The second fallout is that it seems the “international” community, currently represented by the BMJ, is now sufficiently alarmed and actually seeks to intervene by starting a campaign. Given the near complete conspiracy of silence of Indian healthcare professionals, it is very tempting to think of this as a welcome development. But it may not be so unless a critical mass of opinion among Indian doctors takes this up on a priority basis. Appeals without backing are unlikely to have any meaningful impact. I doubt whether a critical number of voices will emerge from the mainstream profession in today’s atmosphere of market medicine. In other countries, the pursuit of science, training and education are important elements of medical practice that neutralise and create an alternative thought current.

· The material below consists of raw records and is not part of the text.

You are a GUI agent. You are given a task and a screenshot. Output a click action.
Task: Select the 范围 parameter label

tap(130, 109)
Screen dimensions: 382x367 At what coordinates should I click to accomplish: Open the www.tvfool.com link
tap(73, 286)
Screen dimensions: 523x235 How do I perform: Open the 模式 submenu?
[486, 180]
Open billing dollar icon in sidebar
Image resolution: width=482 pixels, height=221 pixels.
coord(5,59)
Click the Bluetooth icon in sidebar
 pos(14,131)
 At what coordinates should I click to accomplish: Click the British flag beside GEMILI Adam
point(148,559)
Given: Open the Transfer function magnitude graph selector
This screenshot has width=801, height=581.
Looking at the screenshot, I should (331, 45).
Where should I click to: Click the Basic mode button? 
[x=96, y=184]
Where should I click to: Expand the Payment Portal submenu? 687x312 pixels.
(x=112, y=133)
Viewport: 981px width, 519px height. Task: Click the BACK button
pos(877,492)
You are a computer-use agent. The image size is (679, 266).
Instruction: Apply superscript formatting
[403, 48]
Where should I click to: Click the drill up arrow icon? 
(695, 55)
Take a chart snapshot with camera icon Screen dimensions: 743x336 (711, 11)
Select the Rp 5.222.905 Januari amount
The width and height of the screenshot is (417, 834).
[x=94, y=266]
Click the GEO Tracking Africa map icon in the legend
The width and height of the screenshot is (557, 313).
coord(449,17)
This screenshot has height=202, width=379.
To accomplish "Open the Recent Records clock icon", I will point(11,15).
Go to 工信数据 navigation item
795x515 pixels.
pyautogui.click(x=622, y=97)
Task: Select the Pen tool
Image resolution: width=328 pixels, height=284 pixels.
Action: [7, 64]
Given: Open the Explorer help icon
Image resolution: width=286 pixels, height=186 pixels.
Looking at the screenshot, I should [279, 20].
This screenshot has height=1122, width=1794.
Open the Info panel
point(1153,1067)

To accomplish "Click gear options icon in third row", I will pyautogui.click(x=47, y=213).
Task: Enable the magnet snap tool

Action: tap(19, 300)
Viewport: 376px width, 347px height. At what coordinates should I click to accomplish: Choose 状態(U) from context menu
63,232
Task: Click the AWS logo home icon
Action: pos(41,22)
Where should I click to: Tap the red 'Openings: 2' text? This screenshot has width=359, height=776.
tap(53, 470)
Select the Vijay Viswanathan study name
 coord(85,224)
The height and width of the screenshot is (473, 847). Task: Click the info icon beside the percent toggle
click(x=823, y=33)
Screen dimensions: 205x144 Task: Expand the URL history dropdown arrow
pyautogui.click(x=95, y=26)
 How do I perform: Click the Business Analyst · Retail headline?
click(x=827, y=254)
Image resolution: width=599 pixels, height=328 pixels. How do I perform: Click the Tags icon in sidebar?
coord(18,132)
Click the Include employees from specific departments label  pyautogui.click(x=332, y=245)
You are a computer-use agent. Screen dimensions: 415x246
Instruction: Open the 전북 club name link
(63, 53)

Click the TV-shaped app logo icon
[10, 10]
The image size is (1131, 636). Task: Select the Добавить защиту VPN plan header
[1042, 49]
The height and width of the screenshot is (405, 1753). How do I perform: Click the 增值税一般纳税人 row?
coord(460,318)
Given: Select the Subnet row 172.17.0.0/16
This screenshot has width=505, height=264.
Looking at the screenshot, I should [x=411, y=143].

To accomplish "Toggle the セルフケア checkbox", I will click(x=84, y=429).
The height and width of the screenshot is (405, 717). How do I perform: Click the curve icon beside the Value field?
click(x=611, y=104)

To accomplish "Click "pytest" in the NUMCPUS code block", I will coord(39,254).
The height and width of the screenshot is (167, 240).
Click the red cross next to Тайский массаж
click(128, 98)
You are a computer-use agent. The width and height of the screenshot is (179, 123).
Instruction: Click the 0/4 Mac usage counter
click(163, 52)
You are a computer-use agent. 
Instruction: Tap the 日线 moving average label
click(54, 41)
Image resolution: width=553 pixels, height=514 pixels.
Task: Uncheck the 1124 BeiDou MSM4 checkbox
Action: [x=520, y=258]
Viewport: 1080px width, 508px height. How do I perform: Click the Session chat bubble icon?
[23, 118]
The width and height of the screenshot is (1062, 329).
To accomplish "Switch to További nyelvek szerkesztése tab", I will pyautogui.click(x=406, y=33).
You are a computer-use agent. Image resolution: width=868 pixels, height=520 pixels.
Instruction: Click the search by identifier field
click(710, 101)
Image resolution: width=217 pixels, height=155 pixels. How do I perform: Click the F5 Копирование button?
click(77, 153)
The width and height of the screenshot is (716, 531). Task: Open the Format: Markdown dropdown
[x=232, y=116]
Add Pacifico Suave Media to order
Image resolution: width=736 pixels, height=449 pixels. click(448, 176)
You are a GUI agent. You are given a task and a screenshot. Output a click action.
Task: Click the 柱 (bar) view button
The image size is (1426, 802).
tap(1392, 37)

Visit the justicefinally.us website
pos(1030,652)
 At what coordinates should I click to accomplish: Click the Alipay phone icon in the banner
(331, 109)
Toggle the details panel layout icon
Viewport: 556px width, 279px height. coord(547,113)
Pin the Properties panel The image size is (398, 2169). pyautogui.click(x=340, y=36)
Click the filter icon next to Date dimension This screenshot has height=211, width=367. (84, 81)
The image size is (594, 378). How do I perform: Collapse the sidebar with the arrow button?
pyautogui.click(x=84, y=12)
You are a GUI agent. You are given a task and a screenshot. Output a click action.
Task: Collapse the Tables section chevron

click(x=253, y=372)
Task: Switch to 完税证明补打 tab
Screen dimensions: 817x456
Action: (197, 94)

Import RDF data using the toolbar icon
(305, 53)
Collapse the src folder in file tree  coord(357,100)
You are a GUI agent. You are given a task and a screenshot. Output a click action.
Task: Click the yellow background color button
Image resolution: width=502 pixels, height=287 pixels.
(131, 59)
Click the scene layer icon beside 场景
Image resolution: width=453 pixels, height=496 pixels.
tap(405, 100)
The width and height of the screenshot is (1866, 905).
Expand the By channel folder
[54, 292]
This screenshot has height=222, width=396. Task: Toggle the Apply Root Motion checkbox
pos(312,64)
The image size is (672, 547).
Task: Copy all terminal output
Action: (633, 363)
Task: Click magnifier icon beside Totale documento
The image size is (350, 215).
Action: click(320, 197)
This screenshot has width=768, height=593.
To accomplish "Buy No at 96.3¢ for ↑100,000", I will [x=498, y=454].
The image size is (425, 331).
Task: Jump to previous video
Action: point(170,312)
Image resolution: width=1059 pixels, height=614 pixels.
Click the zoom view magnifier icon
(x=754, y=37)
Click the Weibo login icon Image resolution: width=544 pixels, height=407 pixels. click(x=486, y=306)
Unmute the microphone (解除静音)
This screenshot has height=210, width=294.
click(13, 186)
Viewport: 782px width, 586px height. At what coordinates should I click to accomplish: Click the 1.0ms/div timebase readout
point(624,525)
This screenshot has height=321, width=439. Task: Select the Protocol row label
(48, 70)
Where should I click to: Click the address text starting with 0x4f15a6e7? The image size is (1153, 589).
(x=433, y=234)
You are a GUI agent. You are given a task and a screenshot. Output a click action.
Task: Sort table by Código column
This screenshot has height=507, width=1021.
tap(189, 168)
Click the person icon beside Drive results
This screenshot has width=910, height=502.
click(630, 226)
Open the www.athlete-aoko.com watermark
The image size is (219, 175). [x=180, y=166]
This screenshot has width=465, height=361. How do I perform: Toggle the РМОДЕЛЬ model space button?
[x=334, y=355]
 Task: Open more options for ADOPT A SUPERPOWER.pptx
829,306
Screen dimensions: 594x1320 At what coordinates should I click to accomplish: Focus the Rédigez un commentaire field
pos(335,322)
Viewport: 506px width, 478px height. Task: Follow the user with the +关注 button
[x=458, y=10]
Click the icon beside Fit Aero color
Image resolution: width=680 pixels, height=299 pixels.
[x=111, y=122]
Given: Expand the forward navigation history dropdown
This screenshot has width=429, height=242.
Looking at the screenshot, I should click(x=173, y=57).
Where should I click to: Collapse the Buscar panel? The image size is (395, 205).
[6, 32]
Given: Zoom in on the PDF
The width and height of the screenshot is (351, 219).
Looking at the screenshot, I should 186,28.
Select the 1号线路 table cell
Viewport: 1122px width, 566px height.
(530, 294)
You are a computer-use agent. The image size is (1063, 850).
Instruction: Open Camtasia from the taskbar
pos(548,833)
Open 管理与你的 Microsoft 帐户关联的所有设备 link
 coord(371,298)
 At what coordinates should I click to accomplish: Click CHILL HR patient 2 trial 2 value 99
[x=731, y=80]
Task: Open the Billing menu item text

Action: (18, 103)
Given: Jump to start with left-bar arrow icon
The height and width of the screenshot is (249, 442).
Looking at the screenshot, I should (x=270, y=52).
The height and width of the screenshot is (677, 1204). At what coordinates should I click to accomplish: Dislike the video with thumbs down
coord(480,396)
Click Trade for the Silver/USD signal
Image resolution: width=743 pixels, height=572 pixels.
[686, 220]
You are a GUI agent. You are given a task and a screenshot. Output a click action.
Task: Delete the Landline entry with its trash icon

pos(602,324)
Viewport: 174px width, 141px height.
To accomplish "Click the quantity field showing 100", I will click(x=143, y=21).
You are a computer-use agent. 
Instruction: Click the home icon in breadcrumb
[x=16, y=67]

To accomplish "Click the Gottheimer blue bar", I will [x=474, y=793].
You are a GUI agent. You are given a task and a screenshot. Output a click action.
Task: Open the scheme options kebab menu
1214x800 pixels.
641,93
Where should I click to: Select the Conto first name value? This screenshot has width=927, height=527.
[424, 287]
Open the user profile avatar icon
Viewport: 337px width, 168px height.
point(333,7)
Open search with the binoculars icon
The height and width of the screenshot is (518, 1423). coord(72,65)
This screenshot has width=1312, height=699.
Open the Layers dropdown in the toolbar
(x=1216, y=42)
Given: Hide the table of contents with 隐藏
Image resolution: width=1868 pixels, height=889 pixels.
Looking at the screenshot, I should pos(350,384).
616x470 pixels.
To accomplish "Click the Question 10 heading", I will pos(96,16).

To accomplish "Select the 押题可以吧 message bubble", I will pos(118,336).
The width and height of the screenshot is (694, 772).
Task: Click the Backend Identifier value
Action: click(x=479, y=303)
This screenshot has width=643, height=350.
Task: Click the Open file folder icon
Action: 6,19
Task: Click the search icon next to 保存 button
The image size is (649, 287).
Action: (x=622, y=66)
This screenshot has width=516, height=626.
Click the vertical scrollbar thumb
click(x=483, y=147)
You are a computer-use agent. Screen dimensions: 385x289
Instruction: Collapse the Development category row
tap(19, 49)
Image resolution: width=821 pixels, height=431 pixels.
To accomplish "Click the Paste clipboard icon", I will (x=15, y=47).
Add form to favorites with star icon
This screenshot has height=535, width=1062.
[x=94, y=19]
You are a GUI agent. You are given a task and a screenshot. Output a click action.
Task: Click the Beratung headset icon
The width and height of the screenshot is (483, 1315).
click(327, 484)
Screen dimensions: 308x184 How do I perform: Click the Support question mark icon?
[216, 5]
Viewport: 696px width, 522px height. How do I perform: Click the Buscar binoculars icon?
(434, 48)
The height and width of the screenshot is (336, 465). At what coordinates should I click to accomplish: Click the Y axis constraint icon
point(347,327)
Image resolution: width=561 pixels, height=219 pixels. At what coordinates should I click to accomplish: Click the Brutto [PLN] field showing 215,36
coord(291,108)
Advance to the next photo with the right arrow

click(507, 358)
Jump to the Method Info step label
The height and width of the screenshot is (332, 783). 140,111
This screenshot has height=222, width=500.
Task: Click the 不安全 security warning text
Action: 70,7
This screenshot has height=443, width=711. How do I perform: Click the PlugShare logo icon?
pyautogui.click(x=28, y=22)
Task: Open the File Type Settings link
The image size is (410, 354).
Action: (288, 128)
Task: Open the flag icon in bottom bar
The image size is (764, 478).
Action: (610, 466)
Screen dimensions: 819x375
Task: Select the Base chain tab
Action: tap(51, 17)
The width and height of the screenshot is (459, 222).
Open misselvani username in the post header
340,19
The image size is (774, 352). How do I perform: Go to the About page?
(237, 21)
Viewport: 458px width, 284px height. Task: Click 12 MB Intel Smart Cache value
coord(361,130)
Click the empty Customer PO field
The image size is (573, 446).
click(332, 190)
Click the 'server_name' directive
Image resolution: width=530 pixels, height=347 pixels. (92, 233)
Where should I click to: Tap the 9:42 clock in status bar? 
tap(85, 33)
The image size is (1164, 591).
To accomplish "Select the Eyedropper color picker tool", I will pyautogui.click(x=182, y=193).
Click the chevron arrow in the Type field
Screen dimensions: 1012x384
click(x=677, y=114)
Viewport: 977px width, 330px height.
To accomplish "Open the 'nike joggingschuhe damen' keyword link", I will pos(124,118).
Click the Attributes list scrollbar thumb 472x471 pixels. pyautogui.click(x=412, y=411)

In India, a large majority of medical professionals are too consumed by targets of wealth, numbers, and strangely with world records to break out of the mould. It would not surprise me if the BMJ’s campaign is portrayed as international interference in Indian affairs. A significant number of responses in the BMJ from Indian authors already reflect this. Remember the jingoistic and pseudo patriotic response to the publication of a high-quality scientific article on multi-drug-resistant bacteria found in patients treated in India not so long ago?

Pressure from Outside Medicine?

As Nundy and his colleagues note, the impetus for change could come from forces “outside” the profession. They give the example of the battle being fought by Kunal Saha, a doctor, under the aegis of a voluntary organisation called People for Better Treatment. If consumers of healthcare recognise that corruption in healthcare is a monster that adversely affects their day-to-day lives more than, say, the telecom scam, one may see more sustained resistance. For this, communities need to appreciate that corruption affects the quality of health services and increases its cost. Therefore it also affects the fundamental right of having access to quality healthcare. If the challenge from society reaches a critical level, it could get a small number of potential allies from the medical profession who are now uncomfortable but silent.

When the Ambani hospital responded to the MMC about its kickback scheme, it had an interesting explanation. Its letter said, “The offering of incentives to doctors, as pointed out in your letter, was a case of over enthusiasm by the Marketing Department.” The MMC’s final verdict on this is still not clear. It could perhaps act on the “overenthusiasm” but that could be easy and temporary. What is more difficult and beyond the ambit of the MMC is prompting a collective self-reflection that, unlike many other countries, we have all been complicit in leading something as important as healthcare into a “marketing” paradigm. When the outrage against corruption leads to outrage against our collective failure to protect healthcare from the ravages of the market, we may move closer to effective steps in the right direction.


1 D Berger (2014), “Corruption Ruins the Doctor-Patient Relationship in India” , BMJ, 8 May, 348, g3169.

2 A Jain, S Nundy and K Abbasi (2014), “Corruption: Medicine’s Dirty Open Secret”, BMJ, 25 June, 348, g4184.

3 S Chattopadhyay (2013), “Corruption in Healthcare and Medicine: Why Should Physicians and Bioethicists Care and What Should They Do?” Indian Journal of Medical Ethics, 10 (3), pp 153-59.